Si seguís nuestro blog veréis además que hemos dedicado todo el mes de febrero a tratar temas relacionados con la salud femenina, así que creo que un relato personal puede enriquecer mucho el contenido.

Soy fisioterapeuta y desde hace unos años trabajamos en nuestro centro Soma con una unidad de suelo pélvico.

Que no hay dos embarazados ni dos partos iguales es real como la vida misma. En mi primera ocasión, el parto, que desde mi punto de vista estuvo muy bien atendido, acabó ( por circustancias del momento) con un desgarro vaginal tras la utilización de fórceps y ventosa, episiotomía y varias entradas posteriores a quirófano por complicaciones que fueron surgiendo. Todas estas “agresiones” a mi suelo pélvico y mis alergias a múltiples fármacos hicieron que la experiencia del postparto inmediato hasta casi 2 meses después del parto haya sido hasta la fecha la prueba más dura a la que me he enfrentado.

Después de trabajar la episiotomía con cromoterapia para mejorar la inflamación ( soy alérgica a los antinflamatorios así que la vía convencional no me sirve), rosa mosqueta y masaje, tras la caída de los puntos empecé con los ejercicios de kejel y más adelante con los hipopresivos ya que además del suelo pélvico completamente debilitado el útero se había quedado algo bajo tras el desgarro.

Si has sido madre dirás, “ pues es que el postparto quien más quien menos le pasa una u otra cosa” y creo que tienes toda la razón. Un parto, desde mi punto de vista, no deja de ser un “ traumatismo” y un “viaje hormonal” del que hay que recuperarse.

Tras esa primera experiencia llegó el momento de prepararse para el segundo parto, que como he dicho fue hace 5 días. Realicé, como en el primero, clases de pilates embarazadas, practiqué diferentes tipos de pujos, masajeé mi periné, realicé ejercicios de tonificación de suelo pélvico pero añadí algo importante que creo que poca gente conoce: SESIONES de FISIOTERAPIA PREPARTO.

En ellas mi compañera de trabajo, Diana, a la que le estoy inmensamente agradecida, me realizaba técnicas manuales internas y externas para preparar mi suelo pélvico para el momento del parto, con el fin de que fuera más elástico e intentar evitar la episiotomía. Comenzamos a trabajar con el Epi-no ( en el post anterior del blog explicamos la parte más técnica sobre el trabajo en el preparto) y practicamos pujos específicos para el momento de la dilatación y el expulsivo.
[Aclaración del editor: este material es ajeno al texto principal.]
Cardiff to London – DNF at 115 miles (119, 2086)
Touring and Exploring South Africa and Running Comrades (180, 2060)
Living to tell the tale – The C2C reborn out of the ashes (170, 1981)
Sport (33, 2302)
Llegó la hora de la verdad y el lunes a las 7 am rompí aguas, así que sin prisa nos fuimos con mi marido al hospital. Al llegar estaba dilatada de 3,5 cm pero mi cuello del útero no se había empezado a borrar. A las 15 hs la matrona decidió inducirme el parto con oxitocina tras ponerme la epidural y a las 18 horas estaba completamente dilatada y sin dolor.
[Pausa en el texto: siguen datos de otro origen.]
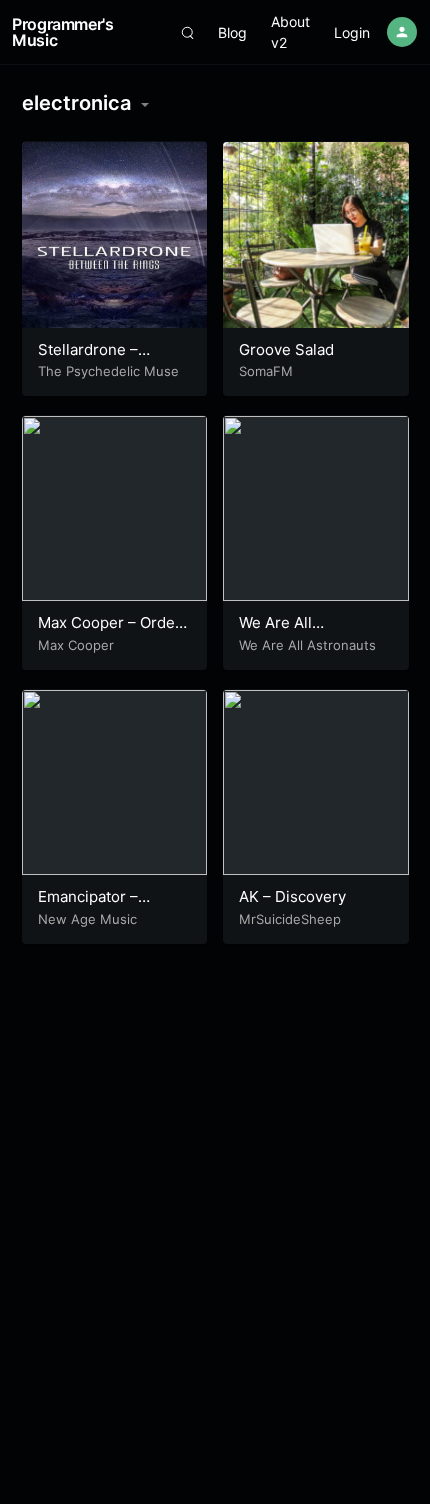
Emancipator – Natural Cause (88, 906)
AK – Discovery (292, 896)
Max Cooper (76, 645)
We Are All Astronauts (307, 645)
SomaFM (266, 371)
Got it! (350, 62)
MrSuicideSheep (290, 919)
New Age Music (87, 919)
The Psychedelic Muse (108, 371)
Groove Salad (286, 349)
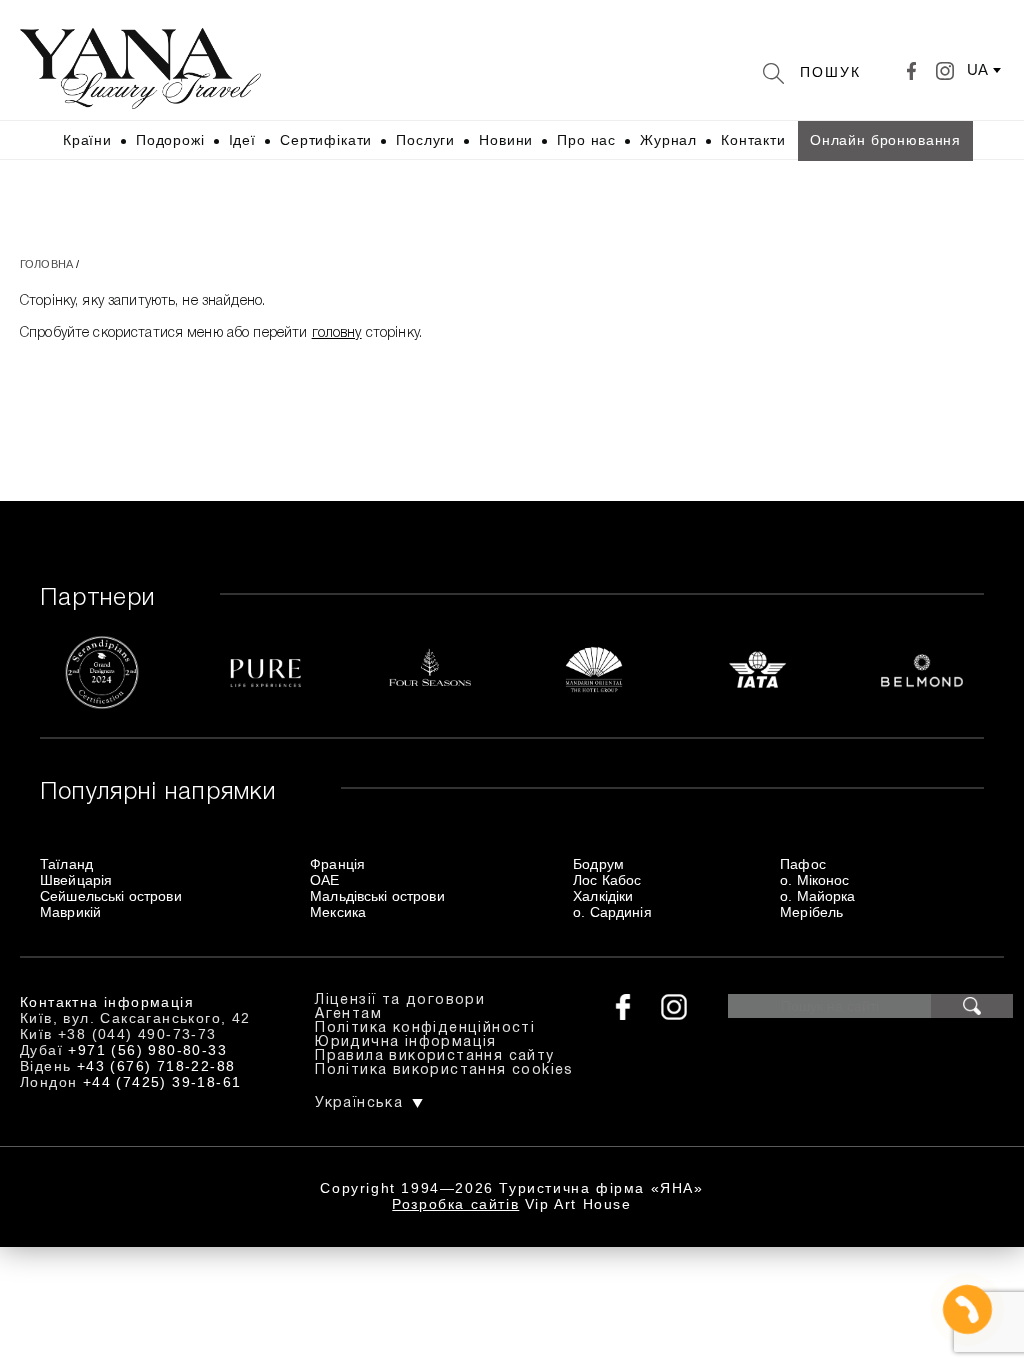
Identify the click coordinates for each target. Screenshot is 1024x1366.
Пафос (803, 864)
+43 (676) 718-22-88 (156, 1066)
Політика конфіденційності (425, 1028)
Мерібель (811, 912)
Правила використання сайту (434, 1056)
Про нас (586, 140)
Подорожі (170, 140)
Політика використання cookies (444, 1070)
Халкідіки (603, 896)
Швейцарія (76, 880)
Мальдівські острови (377, 896)
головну (337, 333)
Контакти (753, 140)
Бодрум (598, 864)
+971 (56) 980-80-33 (147, 1050)
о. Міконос (814, 880)
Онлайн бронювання (885, 140)
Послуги (425, 140)
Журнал (668, 140)
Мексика (338, 912)
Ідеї (242, 140)
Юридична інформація (406, 1042)
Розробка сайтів (455, 1204)
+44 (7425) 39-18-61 (162, 1082)
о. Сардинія (612, 912)
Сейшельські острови (111, 896)
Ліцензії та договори (400, 1000)
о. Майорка (817, 896)
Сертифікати (326, 140)
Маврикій (70, 912)
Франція (337, 864)
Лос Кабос (607, 880)
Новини (506, 140)
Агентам (348, 1014)
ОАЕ (324, 880)
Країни (87, 140)
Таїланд (66, 864)
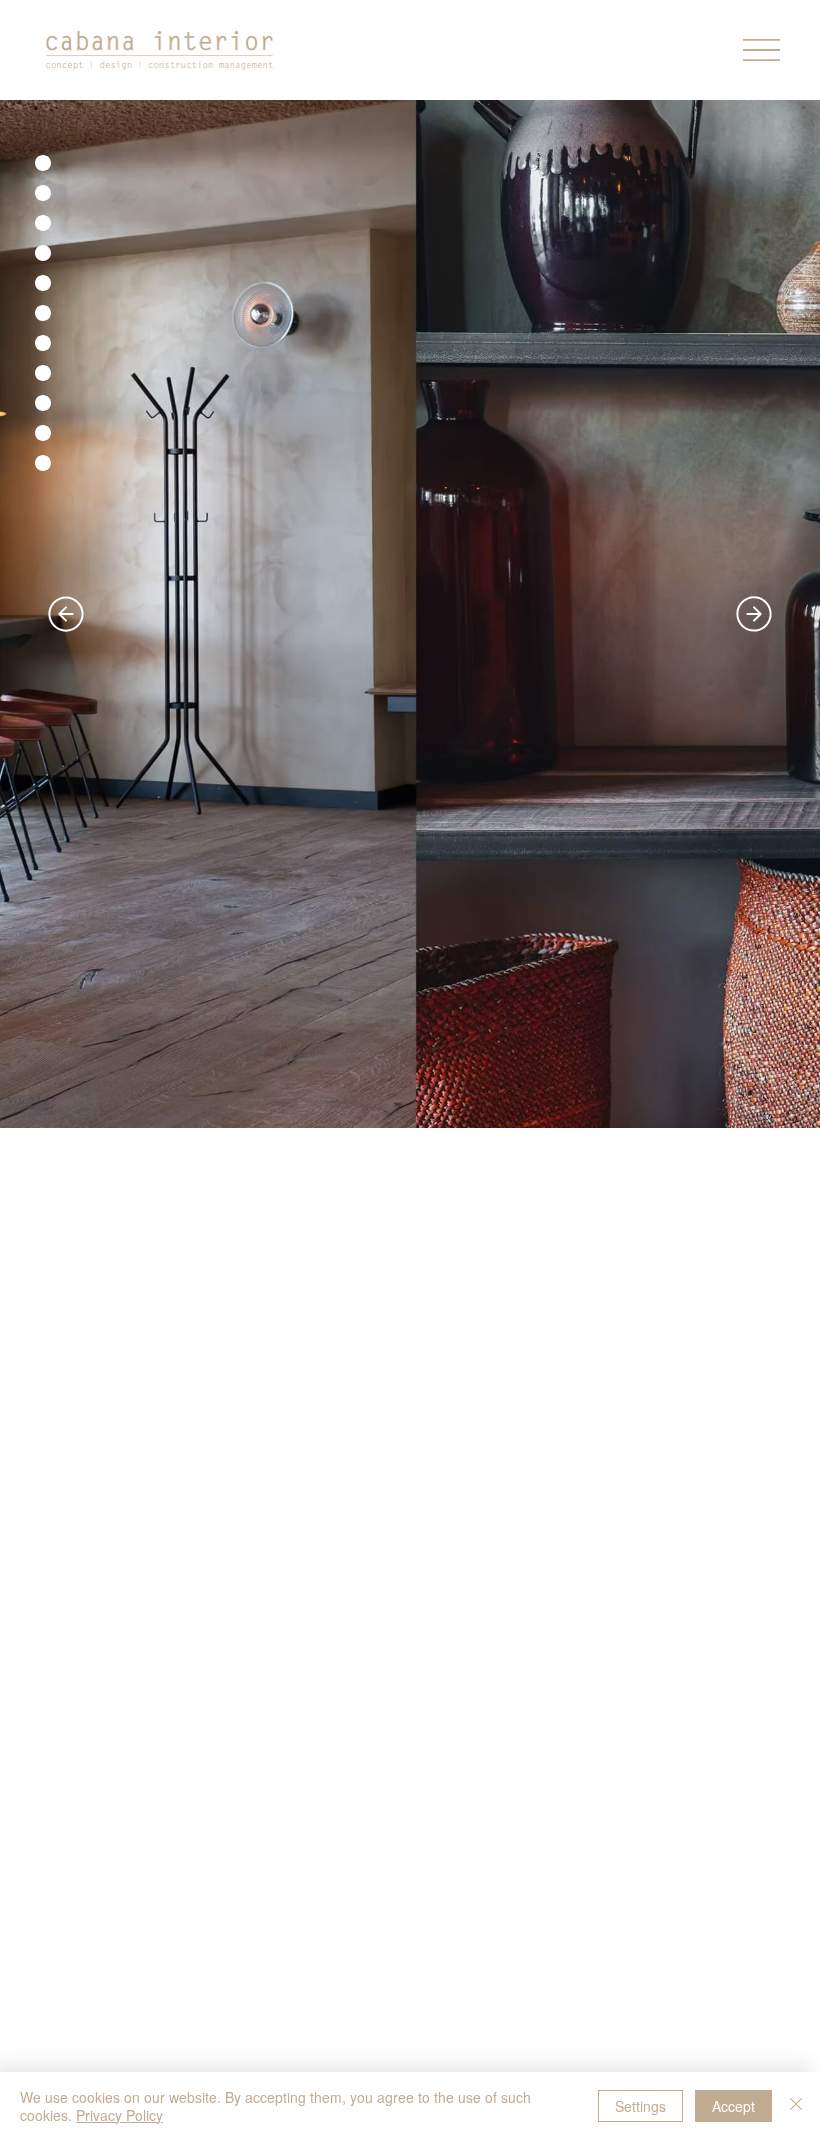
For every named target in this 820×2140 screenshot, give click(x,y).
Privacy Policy (119, 2115)
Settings (640, 2106)
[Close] (796, 2106)
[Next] (754, 614)
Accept (733, 2106)
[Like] (43, 165)
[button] (761, 50)
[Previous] (66, 614)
Yo sabía que en el expulsivo estaba la clave. Si al final mi suelo pélvico no respondía como habíamos pensado habría que volver a hacer episiotomía y pasar por el proceso anterior ( sólo de pensarlo se me ponían los pelos de punta..). En ese momento pensé… “ Sara habeis conseguido en consulta dilatar el suelo pélvico hasta 7 cm y el tejido está muy elástico a pesar de las múltiples cicatrices anteriores, todo va a salir bien” y así fue: En el momento del expulsivo la ginecóloga me dijo que eligiera el pujo con el que mejor me encontrara. Al segundo pujó la oí que decía: ” muy bien Sara, está cediendo todo muy bien, no hay que cortar, sigue así” Mi pareja me decía: ¡ya está aquí¡ !! Un empujón más!!! Y Así fue… en 3 pujos tenía a mi hija en mi pecho y No me habían tenido que hacer episiotomía, Ni un PUNTO.
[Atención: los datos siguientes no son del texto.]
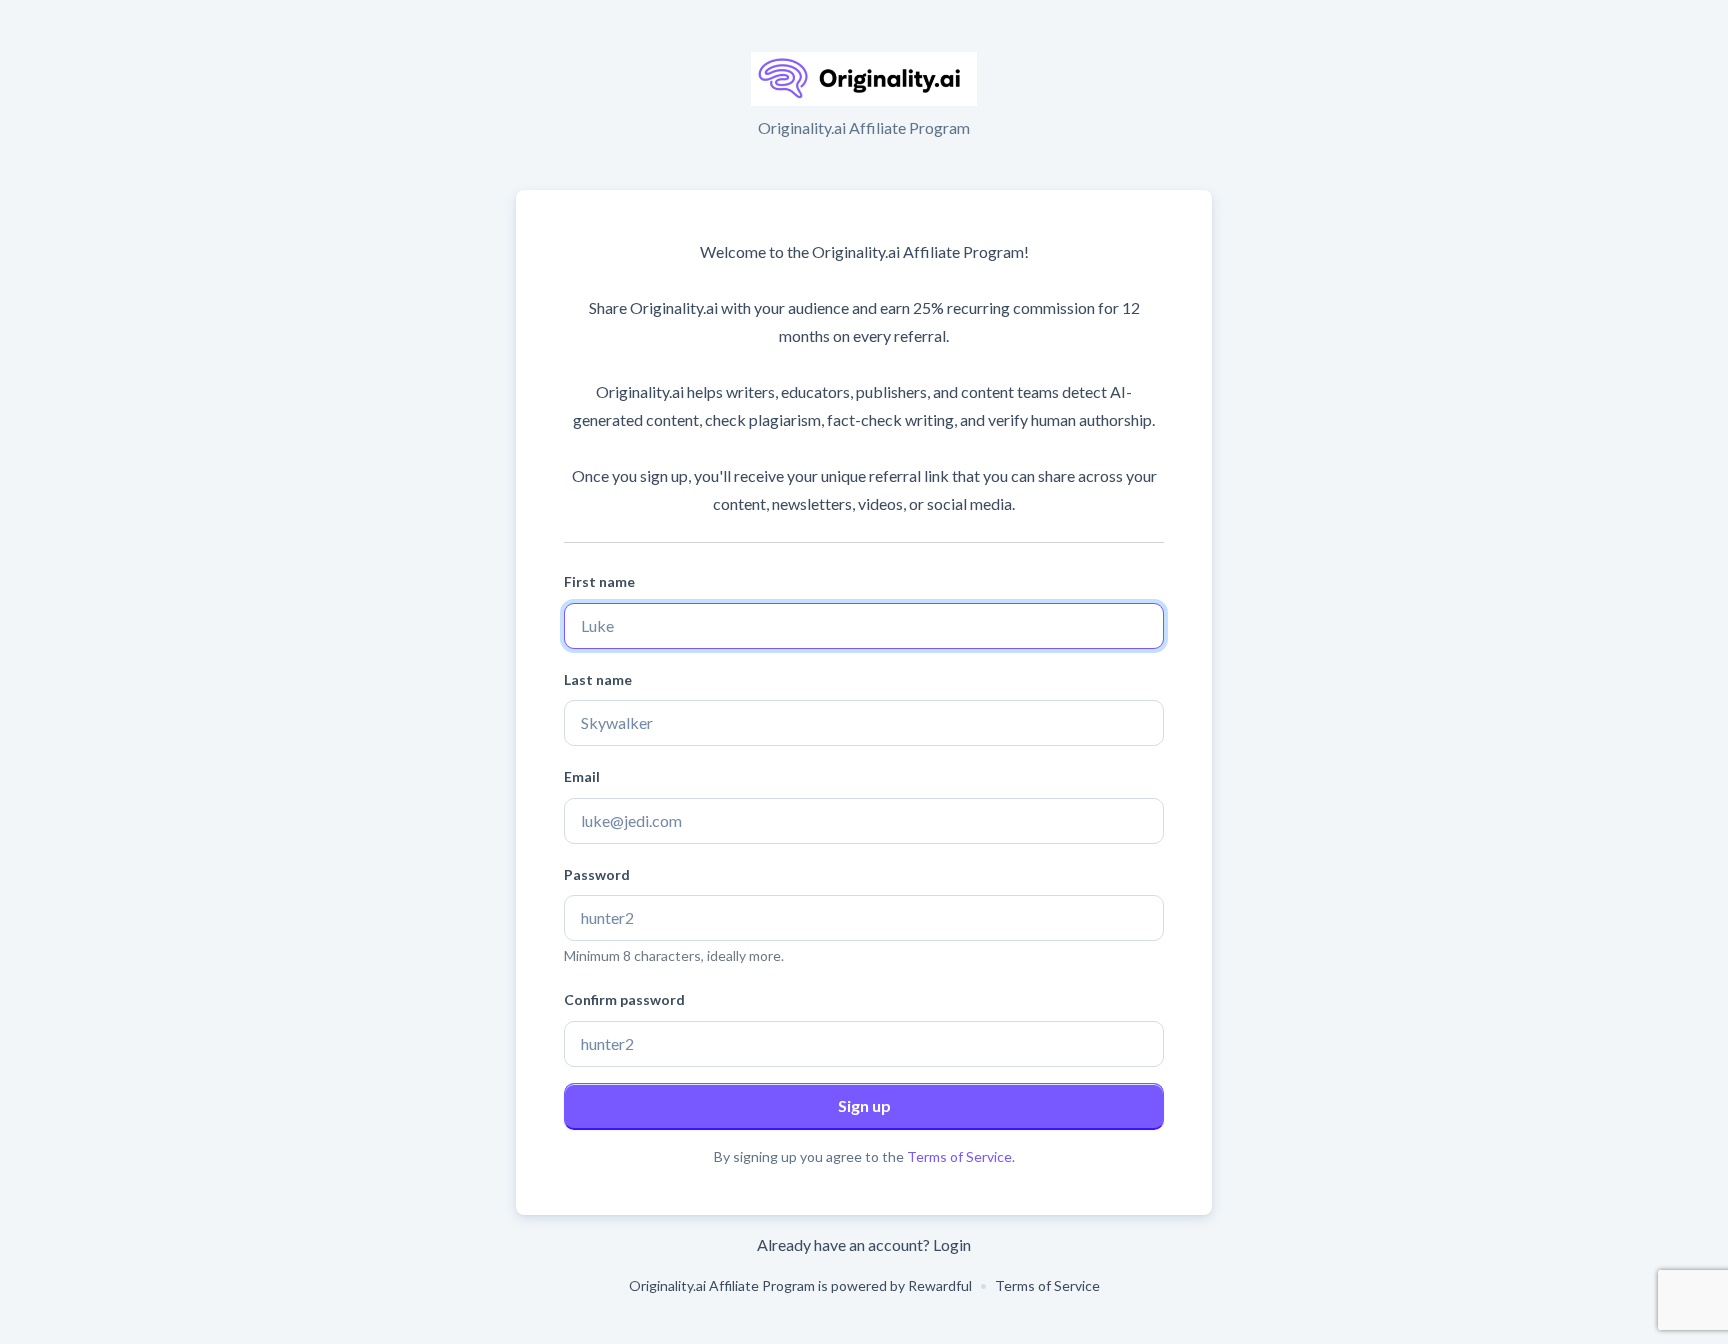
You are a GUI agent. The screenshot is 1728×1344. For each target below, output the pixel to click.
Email (582, 776)
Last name (598, 679)
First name (599, 581)
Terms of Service (959, 1156)
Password (597, 874)
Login (952, 1244)
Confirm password (624, 999)
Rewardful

Para nada quiero quitar mérito al equipo que me atendió en el Hospital San Jorge, que fueron TODOS encantadores, pero sí creo que como madres debemos saber que el FISIOTERAPEUTA, al igual que la matrona, puede ayudarte en el proceso de preparación al parto, para preparar los tejidos para ese momento y que el parto sea lo más parecido a un parto natural sin puntos ni cicatrices después.

Creeme mi recuperación está siendo maravillosa, puedo disfrutar de mis 2 hijos y mi familia desde el primer día, me muevo sin dolores, no me da miedo ir al baño a hacer mis necesidades, me puedo sentar sin miedo ni dolor…

Merece la pena que un momento tan feliz no sea estropeado con molestia que quizás pueden evitarse.